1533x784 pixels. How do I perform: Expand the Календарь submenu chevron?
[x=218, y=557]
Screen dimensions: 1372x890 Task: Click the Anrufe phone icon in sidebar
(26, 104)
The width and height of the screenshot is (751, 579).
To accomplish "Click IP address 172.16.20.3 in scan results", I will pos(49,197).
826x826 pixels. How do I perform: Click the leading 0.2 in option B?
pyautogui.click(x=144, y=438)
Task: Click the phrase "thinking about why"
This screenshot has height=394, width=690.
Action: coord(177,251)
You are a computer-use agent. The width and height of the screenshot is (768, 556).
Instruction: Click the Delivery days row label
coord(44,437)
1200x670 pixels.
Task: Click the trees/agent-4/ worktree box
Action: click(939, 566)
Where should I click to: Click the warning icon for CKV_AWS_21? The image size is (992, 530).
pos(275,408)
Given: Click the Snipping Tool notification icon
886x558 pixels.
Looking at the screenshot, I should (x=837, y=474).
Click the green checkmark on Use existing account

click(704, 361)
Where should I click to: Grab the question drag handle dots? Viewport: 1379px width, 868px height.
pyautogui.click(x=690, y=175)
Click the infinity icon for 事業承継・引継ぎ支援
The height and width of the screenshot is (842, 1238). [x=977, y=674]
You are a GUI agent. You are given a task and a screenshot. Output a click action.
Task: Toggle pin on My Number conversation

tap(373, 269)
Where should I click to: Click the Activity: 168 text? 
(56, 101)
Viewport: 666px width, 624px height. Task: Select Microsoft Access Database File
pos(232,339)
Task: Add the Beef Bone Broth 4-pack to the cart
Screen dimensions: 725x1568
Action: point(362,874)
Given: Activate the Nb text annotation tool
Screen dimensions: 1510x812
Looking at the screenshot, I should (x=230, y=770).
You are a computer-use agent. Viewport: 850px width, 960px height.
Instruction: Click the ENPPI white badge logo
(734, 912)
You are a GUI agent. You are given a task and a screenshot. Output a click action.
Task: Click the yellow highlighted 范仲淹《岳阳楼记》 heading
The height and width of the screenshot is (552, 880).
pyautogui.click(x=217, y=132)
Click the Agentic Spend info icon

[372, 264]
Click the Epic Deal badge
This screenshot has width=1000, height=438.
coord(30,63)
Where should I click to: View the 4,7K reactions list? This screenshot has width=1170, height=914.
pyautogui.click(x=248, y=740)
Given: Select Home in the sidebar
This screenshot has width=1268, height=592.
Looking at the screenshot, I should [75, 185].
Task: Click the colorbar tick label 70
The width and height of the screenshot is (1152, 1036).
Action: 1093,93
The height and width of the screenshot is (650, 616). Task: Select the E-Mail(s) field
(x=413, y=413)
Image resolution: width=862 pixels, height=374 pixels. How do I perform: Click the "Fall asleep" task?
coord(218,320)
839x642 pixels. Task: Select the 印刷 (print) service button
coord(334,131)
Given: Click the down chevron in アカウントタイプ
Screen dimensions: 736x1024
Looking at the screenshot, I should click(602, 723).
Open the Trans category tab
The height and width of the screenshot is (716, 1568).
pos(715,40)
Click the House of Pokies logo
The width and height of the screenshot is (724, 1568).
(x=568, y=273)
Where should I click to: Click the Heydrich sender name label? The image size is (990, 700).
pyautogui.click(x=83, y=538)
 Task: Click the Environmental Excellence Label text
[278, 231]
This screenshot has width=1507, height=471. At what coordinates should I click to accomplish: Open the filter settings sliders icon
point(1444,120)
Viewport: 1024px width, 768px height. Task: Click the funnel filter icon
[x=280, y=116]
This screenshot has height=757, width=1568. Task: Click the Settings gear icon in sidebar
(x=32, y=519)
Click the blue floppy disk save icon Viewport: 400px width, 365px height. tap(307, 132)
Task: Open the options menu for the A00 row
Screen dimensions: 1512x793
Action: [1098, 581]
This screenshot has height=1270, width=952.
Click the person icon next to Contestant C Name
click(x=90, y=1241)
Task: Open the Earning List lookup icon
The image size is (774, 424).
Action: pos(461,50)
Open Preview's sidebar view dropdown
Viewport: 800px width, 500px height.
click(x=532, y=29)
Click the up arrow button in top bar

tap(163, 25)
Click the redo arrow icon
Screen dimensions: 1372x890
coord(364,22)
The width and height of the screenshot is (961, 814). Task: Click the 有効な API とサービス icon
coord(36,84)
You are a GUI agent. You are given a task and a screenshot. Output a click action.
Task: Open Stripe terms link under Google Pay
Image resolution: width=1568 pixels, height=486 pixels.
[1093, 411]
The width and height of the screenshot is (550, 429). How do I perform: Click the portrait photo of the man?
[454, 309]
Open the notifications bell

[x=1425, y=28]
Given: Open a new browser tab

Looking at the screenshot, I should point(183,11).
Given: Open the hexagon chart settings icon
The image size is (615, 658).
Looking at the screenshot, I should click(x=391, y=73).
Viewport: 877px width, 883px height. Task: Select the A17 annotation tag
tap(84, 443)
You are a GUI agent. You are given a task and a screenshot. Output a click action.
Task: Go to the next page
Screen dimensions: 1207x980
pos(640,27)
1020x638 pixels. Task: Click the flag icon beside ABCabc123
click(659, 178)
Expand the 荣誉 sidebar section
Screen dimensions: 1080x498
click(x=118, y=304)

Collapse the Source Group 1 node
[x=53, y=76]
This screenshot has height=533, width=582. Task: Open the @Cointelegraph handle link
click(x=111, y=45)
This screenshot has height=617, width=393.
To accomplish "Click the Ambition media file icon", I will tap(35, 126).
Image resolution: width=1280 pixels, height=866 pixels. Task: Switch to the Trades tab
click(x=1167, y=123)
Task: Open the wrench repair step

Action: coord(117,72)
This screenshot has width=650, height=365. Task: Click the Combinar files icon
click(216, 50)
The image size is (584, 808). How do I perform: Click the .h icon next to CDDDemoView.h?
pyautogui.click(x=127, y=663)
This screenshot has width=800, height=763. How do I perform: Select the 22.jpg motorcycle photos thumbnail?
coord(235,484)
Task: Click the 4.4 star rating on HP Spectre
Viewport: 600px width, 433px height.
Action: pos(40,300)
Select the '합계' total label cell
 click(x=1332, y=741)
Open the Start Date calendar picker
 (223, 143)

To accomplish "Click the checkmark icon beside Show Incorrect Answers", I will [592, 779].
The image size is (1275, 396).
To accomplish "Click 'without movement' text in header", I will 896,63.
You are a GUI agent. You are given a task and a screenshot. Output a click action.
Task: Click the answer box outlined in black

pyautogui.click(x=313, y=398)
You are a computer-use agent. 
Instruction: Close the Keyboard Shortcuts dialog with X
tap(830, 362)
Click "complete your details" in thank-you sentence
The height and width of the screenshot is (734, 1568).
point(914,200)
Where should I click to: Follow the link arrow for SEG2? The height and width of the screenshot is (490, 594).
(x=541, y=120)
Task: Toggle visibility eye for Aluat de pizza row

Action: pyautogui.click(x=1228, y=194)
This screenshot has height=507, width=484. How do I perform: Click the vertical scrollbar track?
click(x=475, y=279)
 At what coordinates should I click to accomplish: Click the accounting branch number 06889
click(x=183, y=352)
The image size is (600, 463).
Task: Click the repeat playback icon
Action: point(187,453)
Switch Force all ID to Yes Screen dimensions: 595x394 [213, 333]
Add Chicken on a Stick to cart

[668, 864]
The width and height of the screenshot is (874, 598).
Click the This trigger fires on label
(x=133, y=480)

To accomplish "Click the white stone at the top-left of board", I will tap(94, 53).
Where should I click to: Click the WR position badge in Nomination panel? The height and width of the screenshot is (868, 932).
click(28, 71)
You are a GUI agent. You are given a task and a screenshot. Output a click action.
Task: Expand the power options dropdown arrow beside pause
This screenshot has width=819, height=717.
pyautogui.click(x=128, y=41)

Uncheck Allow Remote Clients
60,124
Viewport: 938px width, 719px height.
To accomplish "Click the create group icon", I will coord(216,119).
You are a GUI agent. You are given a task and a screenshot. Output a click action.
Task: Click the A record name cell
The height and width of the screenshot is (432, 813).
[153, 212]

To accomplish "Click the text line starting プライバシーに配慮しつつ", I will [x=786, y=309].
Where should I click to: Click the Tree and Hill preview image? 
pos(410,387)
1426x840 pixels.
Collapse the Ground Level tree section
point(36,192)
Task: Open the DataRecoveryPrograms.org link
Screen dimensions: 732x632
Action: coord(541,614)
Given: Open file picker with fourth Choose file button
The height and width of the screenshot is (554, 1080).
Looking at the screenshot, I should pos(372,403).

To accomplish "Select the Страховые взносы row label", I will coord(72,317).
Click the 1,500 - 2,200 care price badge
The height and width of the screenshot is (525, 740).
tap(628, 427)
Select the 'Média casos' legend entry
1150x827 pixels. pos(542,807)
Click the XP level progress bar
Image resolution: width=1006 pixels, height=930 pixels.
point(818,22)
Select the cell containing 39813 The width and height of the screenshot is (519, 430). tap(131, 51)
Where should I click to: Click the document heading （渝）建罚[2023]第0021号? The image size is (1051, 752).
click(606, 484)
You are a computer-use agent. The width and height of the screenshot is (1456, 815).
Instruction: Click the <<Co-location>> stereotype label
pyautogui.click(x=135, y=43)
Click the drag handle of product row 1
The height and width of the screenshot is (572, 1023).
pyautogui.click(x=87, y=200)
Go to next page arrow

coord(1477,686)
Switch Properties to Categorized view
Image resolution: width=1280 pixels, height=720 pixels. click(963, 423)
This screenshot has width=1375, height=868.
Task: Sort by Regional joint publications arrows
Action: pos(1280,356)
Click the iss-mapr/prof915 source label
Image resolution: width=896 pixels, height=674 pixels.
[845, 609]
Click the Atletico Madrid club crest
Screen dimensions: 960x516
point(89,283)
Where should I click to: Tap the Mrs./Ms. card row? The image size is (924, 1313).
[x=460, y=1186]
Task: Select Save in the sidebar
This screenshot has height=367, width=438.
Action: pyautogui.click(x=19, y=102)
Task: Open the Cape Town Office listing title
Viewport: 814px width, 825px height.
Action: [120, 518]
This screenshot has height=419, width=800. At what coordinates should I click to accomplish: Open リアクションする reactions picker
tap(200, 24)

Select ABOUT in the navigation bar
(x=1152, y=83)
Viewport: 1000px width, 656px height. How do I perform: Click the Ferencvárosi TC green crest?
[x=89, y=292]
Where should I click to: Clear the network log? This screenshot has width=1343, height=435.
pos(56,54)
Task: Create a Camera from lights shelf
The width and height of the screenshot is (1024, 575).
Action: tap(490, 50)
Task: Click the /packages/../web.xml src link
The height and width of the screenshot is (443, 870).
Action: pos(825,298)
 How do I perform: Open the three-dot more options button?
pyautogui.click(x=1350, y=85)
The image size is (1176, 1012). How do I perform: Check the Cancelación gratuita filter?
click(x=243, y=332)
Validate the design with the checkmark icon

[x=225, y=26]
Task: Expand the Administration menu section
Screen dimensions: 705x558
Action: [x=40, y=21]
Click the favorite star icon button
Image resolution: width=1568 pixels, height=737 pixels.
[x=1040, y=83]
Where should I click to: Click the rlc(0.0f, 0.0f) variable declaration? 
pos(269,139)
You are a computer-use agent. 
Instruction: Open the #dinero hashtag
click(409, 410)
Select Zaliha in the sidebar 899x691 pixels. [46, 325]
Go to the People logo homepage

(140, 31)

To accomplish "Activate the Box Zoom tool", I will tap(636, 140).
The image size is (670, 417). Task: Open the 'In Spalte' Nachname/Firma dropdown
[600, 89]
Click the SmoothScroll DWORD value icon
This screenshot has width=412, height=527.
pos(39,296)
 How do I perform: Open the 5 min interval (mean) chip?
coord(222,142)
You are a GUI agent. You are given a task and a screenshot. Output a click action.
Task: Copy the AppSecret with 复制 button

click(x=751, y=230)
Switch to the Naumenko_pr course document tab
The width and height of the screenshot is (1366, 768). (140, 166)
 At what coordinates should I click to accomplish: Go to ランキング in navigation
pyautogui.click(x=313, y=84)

--------------------

## Required work
When the word "computer" shows up in a line of the entries, report that line.

## Answer
You are a computer-use agent. The width and height of the screenshot is (768, 556).
You are a computer-use agent. Viewport: 850px width, 960px height.
You are a computer-use agent. 
You are a computer-use agent. The width and height of the screenshot is (1456, 815).
You are a computer-use agent. 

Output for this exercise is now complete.